- What you will do
Below are the records; locate each line with the word "agent" and copy it.

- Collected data

·····

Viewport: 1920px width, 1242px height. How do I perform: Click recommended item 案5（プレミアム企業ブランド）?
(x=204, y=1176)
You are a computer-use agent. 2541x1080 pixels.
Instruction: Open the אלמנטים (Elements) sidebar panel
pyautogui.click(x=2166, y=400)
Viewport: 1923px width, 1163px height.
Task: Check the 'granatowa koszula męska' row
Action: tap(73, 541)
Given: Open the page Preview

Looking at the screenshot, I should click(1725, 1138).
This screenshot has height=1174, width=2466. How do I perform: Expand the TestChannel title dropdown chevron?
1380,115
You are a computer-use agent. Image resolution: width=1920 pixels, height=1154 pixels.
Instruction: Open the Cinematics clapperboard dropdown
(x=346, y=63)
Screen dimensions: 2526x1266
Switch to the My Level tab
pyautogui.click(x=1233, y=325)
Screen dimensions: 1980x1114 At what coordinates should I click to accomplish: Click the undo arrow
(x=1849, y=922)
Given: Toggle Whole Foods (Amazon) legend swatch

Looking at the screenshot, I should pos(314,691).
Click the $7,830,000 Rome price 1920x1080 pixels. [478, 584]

·····

- Answer section
You are a computer-use agent. 2541x1080 pixels.
You are a computer-use agent. Image resolution: width=1920 pixels, height=1154 pixels.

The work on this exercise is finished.